За дверью раздается деликатное покашливание. Хлестаков прячет в карман все деньги, кроме десятирублевой ассигнации. Входит любезно улыбающийся городничий, пришедший проведать высокого гостя.
– Позвольте побеспокоить, ваше превосходительство! Как изволили почивать?
– Отлично! Перины и пуховики, словно в гостях у бабушки.
– Мои чиновники приходили представляться с утра пораньше. Они не утомили ваше превосходительство?
– Сплоченная команда. Все на одного и каждый за себя.
Городничий говорит про себя: «Это неспроста! Наверняка Земляника донес, но погоди, свинья в ермолке, я для тебя тоже кое-что припас». Он протягивает Хлестакову какую-то бумагу и присовокупляет следующее:
– Удостойте благосклонного внимания, ваше превосходительство. Я позволил себе дать письменную аттестацию каждому подчиненному.
Хлестаков открывает донос и читает:
– «Почтмейстер Хлопов пьет горькую». Вы бы, Антон Антонович, поосторожнее с ним, – комментирует он. – «Попечитель богоугодных заведений Земляника нечист на руку». Неужели?
– Вор первостатейный, интриган и доносчик, – характеризует попечителя городничий. – Заморил голодом больных в лазарете.
– Да, я заметил, что горбольница очень скудно обставлена. Никакого медицинского оборудования. Одни клистиры. Даже простенького рентгена нет… Впрочем, может его еще не изобрели… «Судья Ляпкин-Тяпкин вольнодумец»
– Ваше превосходительство, позвольте добавить. Судья не только несомненный вольтерьянец. Он в Бога не верует, в церковь не ходит, а как начнет рассуждать о сотворении мира – хоть святых выноси.
– Он довольно ловко использует диалектический метод. Сказал, что любит читать философические сочинения.

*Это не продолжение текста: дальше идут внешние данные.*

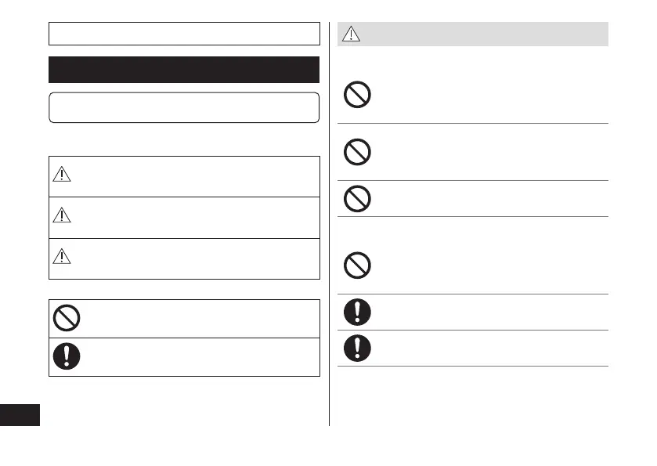This screenshot has width=657, height=466.
Task: Click the blank text cell beside the left prohibition icon
Action: (200, 318)
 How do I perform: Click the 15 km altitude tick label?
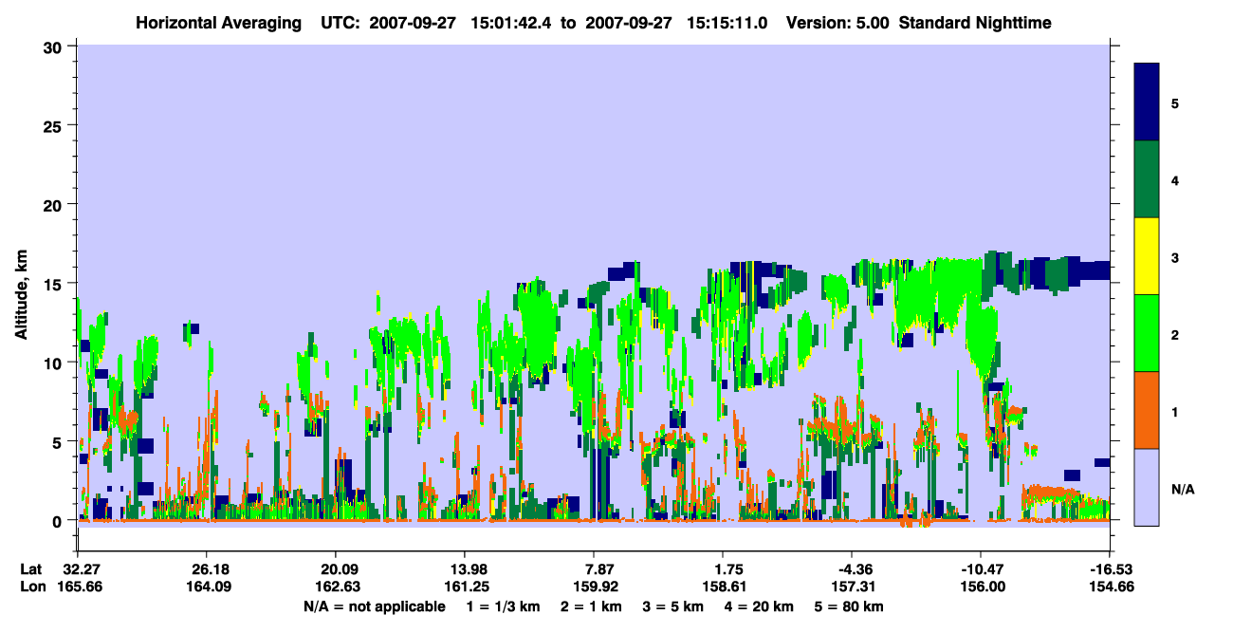point(54,284)
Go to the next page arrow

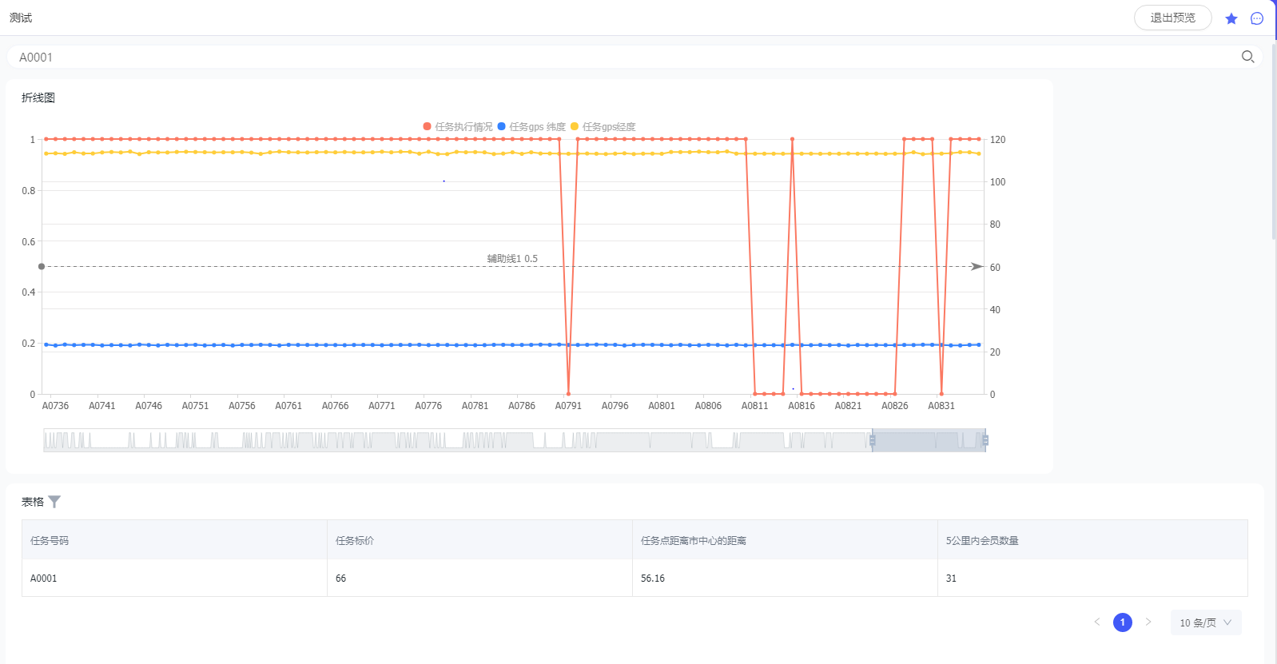tap(1148, 622)
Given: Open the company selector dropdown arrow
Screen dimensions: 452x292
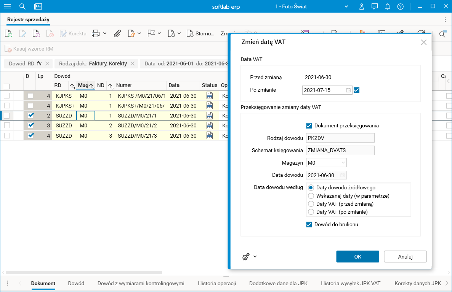Looking at the screenshot, I should [346, 6].
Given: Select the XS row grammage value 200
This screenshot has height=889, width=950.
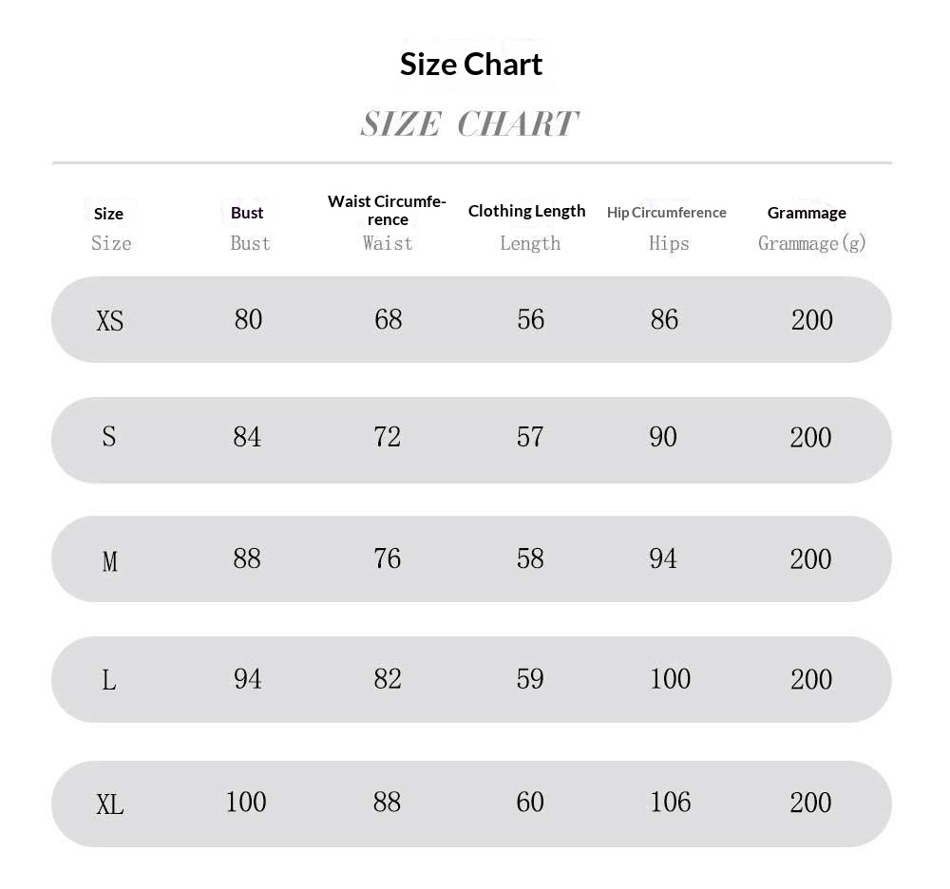Looking at the screenshot, I should 812,320.
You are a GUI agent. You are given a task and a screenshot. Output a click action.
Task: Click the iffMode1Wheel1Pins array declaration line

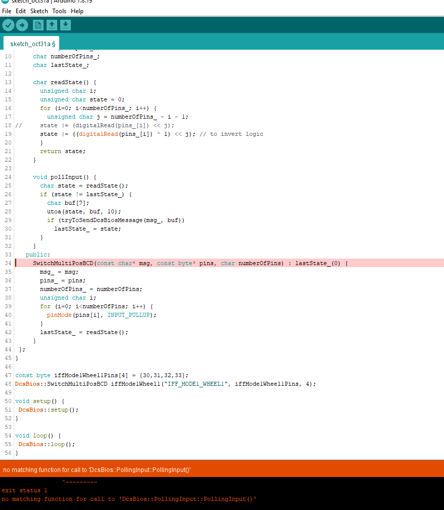coord(102,375)
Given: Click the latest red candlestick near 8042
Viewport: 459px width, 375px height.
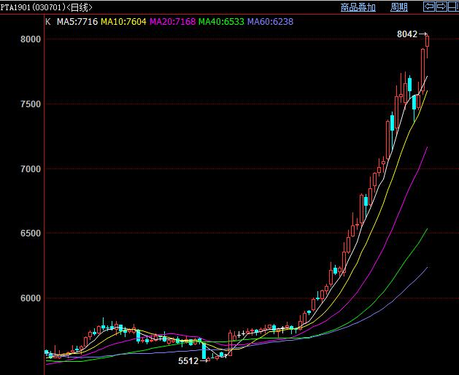Looking at the screenshot, I should (x=427, y=40).
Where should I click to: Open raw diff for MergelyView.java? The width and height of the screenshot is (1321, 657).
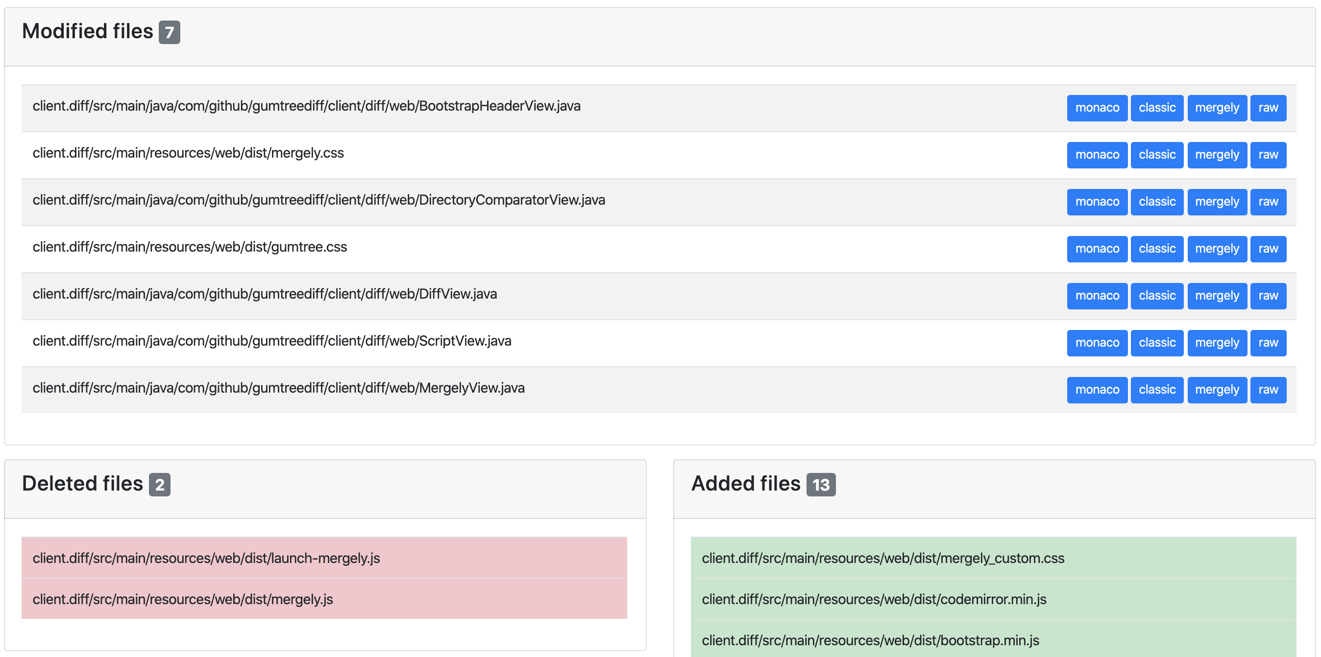click(1268, 390)
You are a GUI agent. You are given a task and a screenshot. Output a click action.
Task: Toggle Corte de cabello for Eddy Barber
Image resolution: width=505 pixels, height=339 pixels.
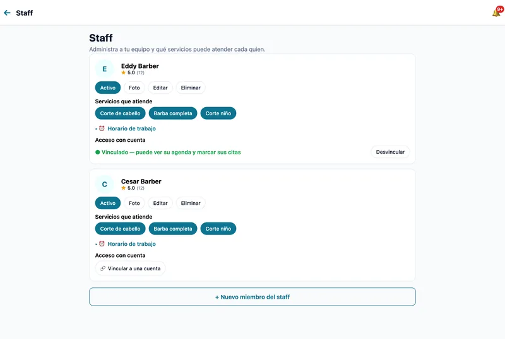tap(120, 113)
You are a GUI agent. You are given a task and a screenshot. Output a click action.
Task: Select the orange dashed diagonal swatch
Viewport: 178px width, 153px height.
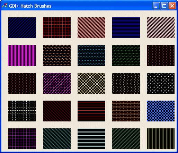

– Сам сознался в вольнодумстве! Я, ваше превосходительство, никаких книг не читал и не читаю. Много грехов за мной, но хотя бы в этом я чист перед Богом и Государем, – он размашисто осеняет себя крестным знамением и убежденно говорит. – Все беды от книг! Понаписали умники, а нам в Глупове это совсем ни к чему. Особливо иноземные сочинения.
– Давно пора поставить барьер перед западной пропагандой, – одобрительно кивает посланец 21 века.
– Не барьер, ваше превосходительство, барьера недостаточно! Крепость, незыблемый бастион, дабы защититься от загнивающей Европу. Ведь они цветут токмо наружно-с, а внутри – мерзость запустения. Деньгами богаты, а духовно нищие по сравнению с нами. Разврат, безверие, неуважение к священным узам брака – все оттуда идет. Разве только мужиков на мужиках и баб на бабах еще не венчают, прости Господи!
– Такое уже наблюдается на гейском Западе. Поживите с моё – увидите собственными глазами.
– Точно так, ваше превосходительство. Простите старика, не могу молчать. Петр Великий был редкий государь… такой государь!.. Но, право, зря он прорубил окно в Европу. И теперь бы его заколотить, окно-с, пятивершковыми гвоздями… Повернуться к Европе, извиняюсь, жопой – пусть понюхают наше исподнее, исконное!
– Они завидую нашим успехам, а потому и клевещут от бессилия и ненависти.